An exact, line-by-line copy is needed, beginning at the line with "The height and width of the screenshot is (323, 438)." and ending at the last line of the listing below.

#### STORED DATA

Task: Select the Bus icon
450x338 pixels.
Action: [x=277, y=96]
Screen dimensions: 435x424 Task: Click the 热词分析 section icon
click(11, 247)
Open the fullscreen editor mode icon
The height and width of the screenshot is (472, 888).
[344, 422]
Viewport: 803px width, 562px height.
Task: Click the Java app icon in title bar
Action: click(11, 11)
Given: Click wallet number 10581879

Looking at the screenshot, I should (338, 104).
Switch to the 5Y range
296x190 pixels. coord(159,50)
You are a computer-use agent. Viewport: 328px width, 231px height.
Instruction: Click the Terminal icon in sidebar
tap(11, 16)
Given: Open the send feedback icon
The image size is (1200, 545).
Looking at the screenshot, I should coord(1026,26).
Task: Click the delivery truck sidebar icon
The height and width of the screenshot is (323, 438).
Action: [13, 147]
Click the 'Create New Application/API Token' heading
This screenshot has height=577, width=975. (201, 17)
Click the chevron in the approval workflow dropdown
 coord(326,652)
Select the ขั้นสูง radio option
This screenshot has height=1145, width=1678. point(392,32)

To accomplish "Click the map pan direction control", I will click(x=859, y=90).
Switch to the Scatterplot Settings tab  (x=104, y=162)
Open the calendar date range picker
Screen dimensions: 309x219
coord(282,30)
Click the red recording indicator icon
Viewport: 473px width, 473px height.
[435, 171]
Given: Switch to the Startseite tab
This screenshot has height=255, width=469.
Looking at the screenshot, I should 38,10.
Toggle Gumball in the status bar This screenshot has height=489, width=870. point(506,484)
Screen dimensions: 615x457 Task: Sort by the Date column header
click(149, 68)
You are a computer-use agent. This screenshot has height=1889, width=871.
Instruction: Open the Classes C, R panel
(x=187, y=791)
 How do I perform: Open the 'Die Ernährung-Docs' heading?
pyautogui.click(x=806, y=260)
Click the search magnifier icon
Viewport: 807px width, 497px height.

########

▶ **WRITTEN SOLUTION**
The height and width of the screenshot is (323, 438).
Action: [13, 147]
Click the 'Create New Application/API Token' heading
This screenshot has height=577, width=975. (201, 17)
Click the chevron in the approval workflow dropdown
 coord(326,652)
Select the ขั้นสูง radio option
This screenshot has height=1145, width=1678. point(392,32)

To accomplish "Click the map pan direction control", I will click(x=859, y=90).
Switch to the Scatterplot Settings tab  (x=104, y=162)
Open the calendar date range picker
Screen dimensions: 309x219
coord(282,30)
Click the red recording indicator icon
Viewport: 473px width, 473px height.
[435, 171]
Given: Switch to the Startseite tab
This screenshot has height=255, width=469.
Looking at the screenshot, I should 38,10.
Toggle Gumball in the status bar This screenshot has height=489, width=870. point(506,484)
Screen dimensions: 615x457 Task: Sort by the Date column header
click(149, 68)
You are a computer-use agent. This screenshot has height=1889, width=871.
Instruction: Open the Classes C, R panel
(x=187, y=791)
 How do I perform: Open the 'Die Ernährung-Docs' heading?
pyautogui.click(x=806, y=260)
Click the search magnifier icon
Viewport: 807px width, 497px height.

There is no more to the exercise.